## Your instructions
Reproduce verbatim the items starting at the line containing "Click the partially visible button at bottom" and ending at the final line of the items.

## Excerpted records
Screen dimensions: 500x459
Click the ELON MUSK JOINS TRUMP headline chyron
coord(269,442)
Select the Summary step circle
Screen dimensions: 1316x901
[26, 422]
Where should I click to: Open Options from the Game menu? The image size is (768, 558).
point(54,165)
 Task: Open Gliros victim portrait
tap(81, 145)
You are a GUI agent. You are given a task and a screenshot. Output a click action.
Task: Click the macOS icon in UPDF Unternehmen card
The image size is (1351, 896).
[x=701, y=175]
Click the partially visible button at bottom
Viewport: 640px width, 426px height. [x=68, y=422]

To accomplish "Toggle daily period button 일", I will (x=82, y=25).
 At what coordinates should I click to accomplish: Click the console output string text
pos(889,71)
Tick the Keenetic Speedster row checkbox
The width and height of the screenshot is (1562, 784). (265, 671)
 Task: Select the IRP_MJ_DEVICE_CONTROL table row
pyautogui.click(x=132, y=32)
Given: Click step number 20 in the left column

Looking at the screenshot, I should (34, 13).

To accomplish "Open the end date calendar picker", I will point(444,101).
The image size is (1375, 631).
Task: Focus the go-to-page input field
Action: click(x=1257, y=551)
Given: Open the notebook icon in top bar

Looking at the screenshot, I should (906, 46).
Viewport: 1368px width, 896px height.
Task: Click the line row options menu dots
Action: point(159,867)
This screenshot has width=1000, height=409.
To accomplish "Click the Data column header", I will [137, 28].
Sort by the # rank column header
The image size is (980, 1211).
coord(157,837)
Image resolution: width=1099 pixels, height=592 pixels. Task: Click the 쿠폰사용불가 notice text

## Reply to the task
Click the partially visible button at bottom
Viewport: 640px width, 426px height. [x=68, y=422]

To accomplish "Toggle daily period button 일", I will (x=82, y=25).
 At what coordinates should I click to accomplish: Click the console output string text
pos(889,71)
Tick the Keenetic Speedster row checkbox
The width and height of the screenshot is (1562, 784). (265, 671)
 Task: Select the IRP_MJ_DEVICE_CONTROL table row
pyautogui.click(x=132, y=32)
Given: Click step number 20 in the left column

Looking at the screenshot, I should (34, 13).

To accomplish "Open the end date calendar picker", I will point(444,101).
The image size is (1375, 631).
Task: Focus the go-to-page input field
Action: click(x=1257, y=551)
Given: Open the notebook icon in top bar

Looking at the screenshot, I should (906, 46).
Viewport: 1368px width, 896px height.
Task: Click the line row options menu dots
Action: point(159,867)
This screenshot has width=1000, height=409.
To accomplish "Click the Data column header", I will [137, 28].
Sort by the # rank column header
The image size is (980, 1211).
coord(157,837)
Image resolution: width=1099 pixels, height=592 pixels. Task: Click the 쿠폰사용불가 notice text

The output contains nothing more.